Si certains constructeurs, comme BMW, produisent déjà des modèles aux Etats-Unis, l’addition risque tout de même d’être salée. D’autant plus qu’une telle décision de la part de Donald Trump provoquerait à coup sûr une autre guerre commerciale, cette fois-ci avec l’Europe.

Le poids de la norme WLTP

Les constructeurs le craignaient, le mois d’octobre l’a finalement confirmé. La nouvelle norme d’homologation WLTP, qui teste les émissions de CO2 des moteurs automobiles, a provoqué une chute de 23.4% des ventes de véhicules neufs entre 2017 et 2018.

Les industriels ont en effet bien du mal à faire en sorte que leurs produits répondent aux exigences de la norme. Seulement 57% des modèles proposés jusqu’ici peuvent passer le test avec succès. Les ventes devraient donc continuer à décliner, tant que certains véhicules ne pourront pas être remis sur le marché.

La question est de savoir combien de temps cela va-t-il durer. Volkswagen rencontre par exemple de graves difficultés, ce qui a permis à Peugeot-Citroën de lui dérober la première place des ventes européennes au mois de septembre. La Golf, voiture la plus vendue en Europe depuis mars 2017, a par exemple vu ses ventes décliner de 71% le mois dernier.

Si la situation n’est a priori pas insurmontable, elle pèsera tout de même sur le chiffre d’affaires des constructeurs jusqu’en 2019, voire pendant une bonne partie de l’année prochaine. Les ventes devraient en effet continuer à chuter pour certains modèles, et les investissements nécessaires pour adapter les moteurs continueront à creuser leurs comptes.

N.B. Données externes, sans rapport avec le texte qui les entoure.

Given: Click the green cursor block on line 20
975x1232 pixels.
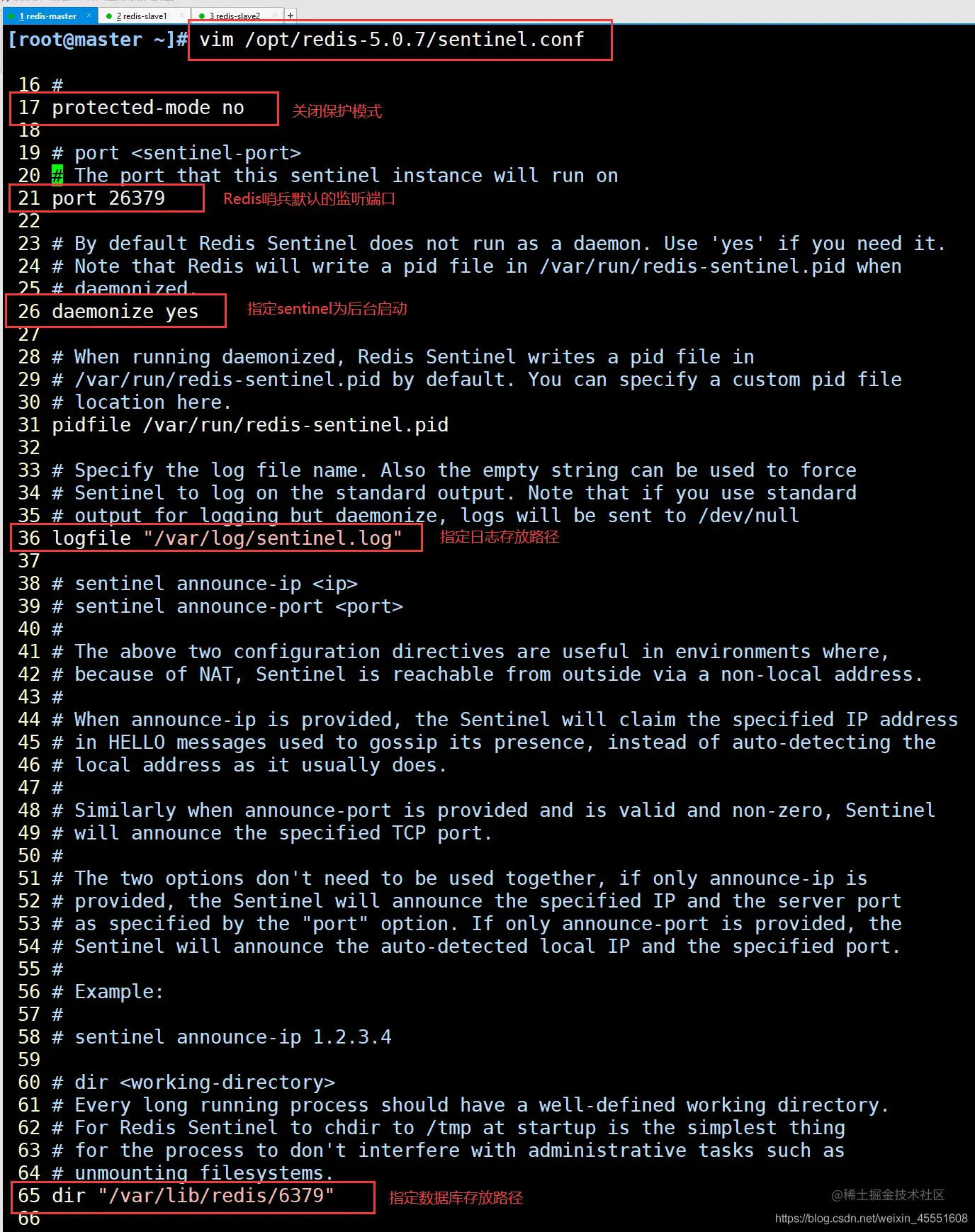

Mauvaises nouvelles pour les plasturgistes

Les plasturgistes français acteurs sur le marché de l’automobile ont un souvenir amer de la crise de 2008 et du fort ralentissement qu’elle a causé sur leur marché. Ils sont en effet étroitement dépendants de leurs clients, pour la plupart des équipementiers de rang 1 et 2, et cette avalanche de mauvaises nouvelles à de quoi provoquer des inquiétudes. Il conviendra d’en tenir compte pour éviter de subir de plein fouet les impacts négatifs que ces éléments conjoncturels pourraient provoquer.

Il faut toutefois nuancer la situation. Les grands équipementiers européens, comme Delfingen, Faurecia, Plastic Omnium, Valeo, Bosch ou encore Continental rencontrent des difficultés, mais continuent toutefois à se développer. Leurs chiffres demeurent pour l’instant positifs, et il n’est pour l’instant pas raisonnable de prédire un total effondrement de l’industrie.